Task prompt.
No pictures in the copy, please: retype all the records exactly.
=== Information provided ===
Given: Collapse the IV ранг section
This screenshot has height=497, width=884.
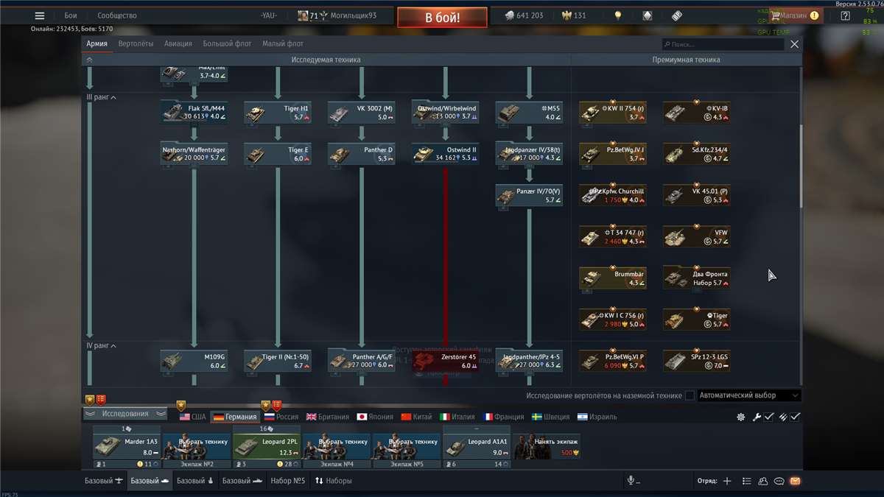Looking at the screenshot, I should 99,345.
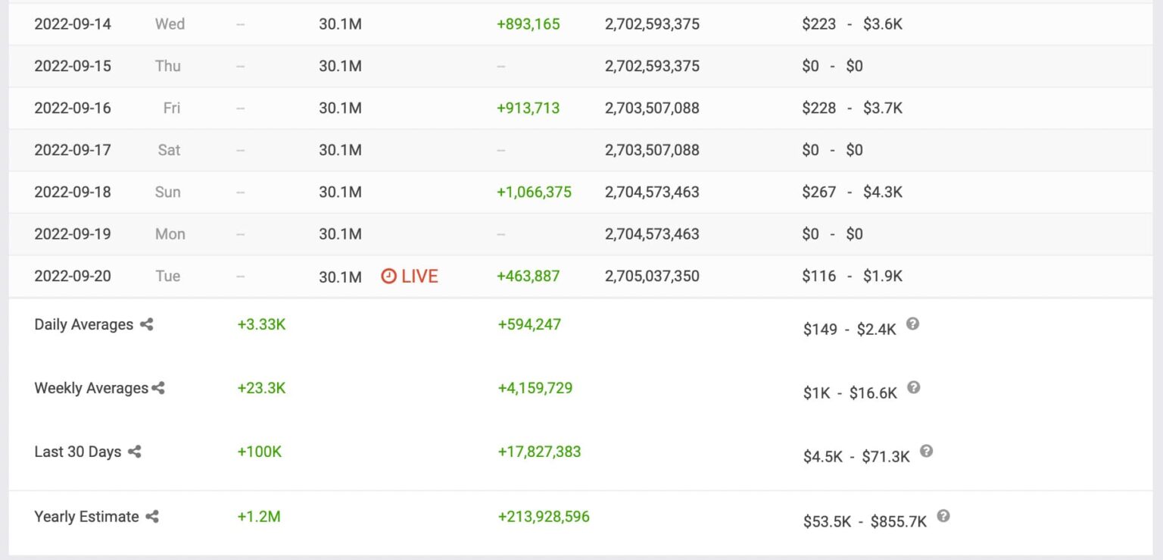Select the 2022-09-18 Sunday date cell
Image resolution: width=1163 pixels, height=560 pixels.
click(73, 192)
===
Answer for this exercise.
Given: Collapse the IV ранг section
This screenshot has height=497, width=884.
Looking at the screenshot, I should 99,345.
Select the 2022-09-18 Sunday date cell
Image resolution: width=1163 pixels, height=560 pixels.
click(73, 192)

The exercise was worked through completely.